*** Study text

Ever wonder what professional golfers chat about when the television cameras are off and the galleries are sequestered far away?
Me, too. Until this week at least, when I found myself inside the ropes of the Champions Tour. For a full day, I was like a National Geographic wildlife guide, studying this curious breed of golfus nontigris professionalium at the Constellation Energy Senior Players Championship.
Lurking in the shade of the 11th tee box, I spotted our subject - a 53-year-old specimen called Brad Bryant. He was resting on a bench when he took notice of a nearby portable restroom.
"I'll be getting there in a second," he confided to another nearby member of the same genus. "Maybe twice.
"That's one of the toughest things about deer hunting," Bryant continued. "You get up in the tree or whatever, and what are you supposed to do?"
Craig Stadler offered: "Take a bottle."
Said Bryant: "I do. Quart-size."
Stadler responded: "No. Half gallon."
You see! This is how they act in their natural habitat, far removed from the prying cameras and the finely tuned ears of the golf fan. Fascinating!
OK, truth be told, I wasn't exactly on a safari. In fact, around my neck I had a special badge that identified me as an "honorary observer." But it did put me right on top of the action. The only ones closer were the golfers and their caddies. It's a cool program that is unique to the Champions Tour. At this week's championship, there were five groups of honorary observers, usually corporate friends and budding business partners, embedded in the action.
Joining me and the 11:14 a.m. threesome were Joe and JoAnn Velenovsky, honorary observers from Ocean City. "I think this will be cooler than Disney World," Joe told his wife on the three-hour drive up. And indeed it was.
We're not talking about a front-row seat; we were in the huddle, allowed to roam the fairways as Bryant, Stadler and Larry Nelson played. We were close enough to see that the sweat seeping through Stadler's shirt resembled a Rorschach test.

******
*** Supplied data

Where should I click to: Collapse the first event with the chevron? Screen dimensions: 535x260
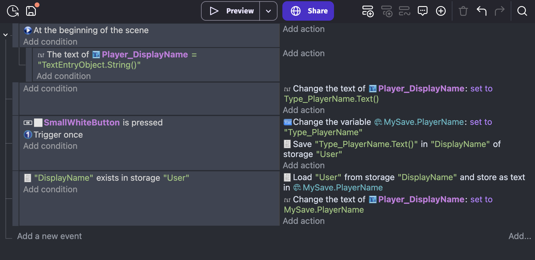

******

Problem to solve →
Pick up the column about watching the Champions Tour from inside the ropes and carry it on from its final sentence.

Result →
On the second hole, the green looks like a giant anthill. It's 30 yards removed from the ropes, and no fan has an angle on the cup except for us. I would swear, when Bryant's 15-foot putt missed, his heavy sigh was the only audible noise in all of Maryland.
The trio of golfers chatted mostly on the tee boxes, but it wasn't like me and my buddies. Not many curse words and no unsolicited swing tips.
Stadler has long been one of the game's best characters. His wood covers - giant plush walrus heads - reveal why. Listed at 5 feet 10, 240 pounds, Stadler still has the Walrus facial hair framing his mouth like a pair of tusks, though perhaps not as prominent as when he won the Masters in 1982. This week, the Walrus was walking in pain and eventually withdrew from the tournament before the second round.
On Day One, his 115-yard approach shot on No. 5 landed well short of the green, buried in a bunker. "Geezus!" Stadler yelled, slamming his iron onto his bag. We cautiously followed a few feet behind, wearing our safari hats. "Watch it," warned Joe Klein, a tournament volunteer, in a whisper. "Don't get too close. He's already mad."
The grunts and grimaces on the course were entertaining, but it was the small moments far removed from the competition that struck me most. Like when Bryant grabbed a bottle of water from a cooler and delivered it to his wife in the middle of the round.
Or at the turn, when the Velenovskys and I were loading up in the snack tent. Nelson, who has three major victories and a spot in the World Golf Hall of Fame on his resume, finished his tee shot and joined us. When I looked up, I noticed the golfer was massaging the shoulders of his caddie. "There you go," Nelson, 61, said calmly. Could you picture any PGA player doing this? Turns out, his caddie is 30-year-old Josh Nelson. Last year, the pair won the tour's father-son tournament.
On one hole, Bryant was sitting on a cooler, as the others reloaded on bottled water. "There's soda in here, I think," Bryant said. "There was no Diet Coke yesterday, so I reprimanded them and they got it on every hole today." He laughed, sipping from his third soda of the round.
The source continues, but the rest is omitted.